At that moment the two schoolboys came into the drawing room and the student along with them.

“My God, Mitya and Kolya?” Olga Mikhailovna said drawlingly and joyfully, going to meet them. “How big you’ve become! I hardly recognized you! And where is your mama?”

“Congratulations on your husband’s name-day,” the student began casually. “I wish you all the best. Ekaterina Andreevna sends her best wishes and her apologies. She’s not feeling well.”

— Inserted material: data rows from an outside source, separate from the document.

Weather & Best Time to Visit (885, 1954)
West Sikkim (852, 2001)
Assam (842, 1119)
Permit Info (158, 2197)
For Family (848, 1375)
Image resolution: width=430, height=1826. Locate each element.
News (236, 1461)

“How unkind of her! I’ve been waiting all day for her. And did you come from Petersburg long ago?” Olga Mikhailovna asked the student. “How’s the weather there now?” And without waiting for an answer, she looked tenderly at the boys and repeated, “How big you’ve grown! Just recently they came here with a nanny, and now they’re already schoolboys! The old grow older, and the young grow up…Have you eaten?”

“Ah, don’t go to any trouble, please!” said the student.

“So you haven’t eaten?”

“For God’s sake, don’t go to any trouble!”

“But don’t you want to eat?” Olga Mikhailovna asked in a rude and harsh voice, impatiently and with vexation—it came out of her inadvertently, but she immediately coughed, smiled, and blushed. “How big you’ve grown!” she said softly.

“Don’t go to any trouble, please!” the student said again.

The student asked her not to go to any trouble, the children said nothing; obviously, all three wanted to eat. Olga Mikhailovna took them to the dining room and told Vassily to set the table.

“Your mother is unkind!” she said, seating them. “She’s completely forgotten me. Unkind, unkind, unkind…Tell her so. And what are you studying?” she asked the student.

“Medicine.”

“Well, and I have a weakness for doctors, just imagine. I’m very sorry my husband isn’t a doctor. What courage one must have, for instance, to do surgery or cut up corpses! Terrible! You’re not afraid? I think I’d die of fear. You’ll have some vodka, of course?”

“Don’t go to any trouble, please.”

“After traveling, you need a drink. I’m a woman, but I sometimes drink, too. Mitya and Kolya will have Malaga. It’s weak wine, don’t worry. What fine fellows, really! Fit to be married off.”